- _Material for this exercise_:
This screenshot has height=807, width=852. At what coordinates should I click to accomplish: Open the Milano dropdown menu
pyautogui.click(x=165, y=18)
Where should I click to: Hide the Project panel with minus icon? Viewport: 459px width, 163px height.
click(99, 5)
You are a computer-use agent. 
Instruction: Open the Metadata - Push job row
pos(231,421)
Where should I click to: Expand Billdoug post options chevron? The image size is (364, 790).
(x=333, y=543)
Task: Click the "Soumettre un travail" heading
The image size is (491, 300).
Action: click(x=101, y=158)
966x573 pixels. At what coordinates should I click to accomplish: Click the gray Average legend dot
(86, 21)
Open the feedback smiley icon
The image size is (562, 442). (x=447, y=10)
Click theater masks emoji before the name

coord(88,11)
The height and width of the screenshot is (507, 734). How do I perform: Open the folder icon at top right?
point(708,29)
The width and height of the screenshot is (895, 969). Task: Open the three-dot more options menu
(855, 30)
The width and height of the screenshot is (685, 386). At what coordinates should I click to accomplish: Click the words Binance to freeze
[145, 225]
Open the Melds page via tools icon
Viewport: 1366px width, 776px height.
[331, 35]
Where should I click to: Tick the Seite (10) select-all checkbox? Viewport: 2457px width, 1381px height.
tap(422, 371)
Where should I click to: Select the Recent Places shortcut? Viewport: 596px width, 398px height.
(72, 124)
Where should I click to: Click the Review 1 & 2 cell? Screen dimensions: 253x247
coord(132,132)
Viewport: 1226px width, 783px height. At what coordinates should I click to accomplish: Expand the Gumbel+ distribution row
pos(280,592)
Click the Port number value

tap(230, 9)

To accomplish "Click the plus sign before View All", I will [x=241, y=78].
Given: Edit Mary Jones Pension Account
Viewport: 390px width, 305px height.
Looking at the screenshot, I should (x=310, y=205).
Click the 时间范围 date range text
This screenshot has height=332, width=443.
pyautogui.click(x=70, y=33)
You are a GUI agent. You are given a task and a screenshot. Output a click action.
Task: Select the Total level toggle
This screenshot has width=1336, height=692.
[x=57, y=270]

- _Exercise aim_: From the line that contains "Given: Edit Mary Jones Pension Account" through the final line of the entries above, every line must be reproduced exactly and nothing more.

- _Result of the task_:
Given: Edit Mary Jones Pension Account
Viewport: 390px width, 305px height.
Looking at the screenshot, I should (x=310, y=205).
Click the 时间范围 date range text
This screenshot has height=332, width=443.
pyautogui.click(x=70, y=33)
You are a GUI agent. You are given a task and a screenshot. Output a click action.
Task: Select the Total level toggle
This screenshot has width=1336, height=692.
[x=57, y=270]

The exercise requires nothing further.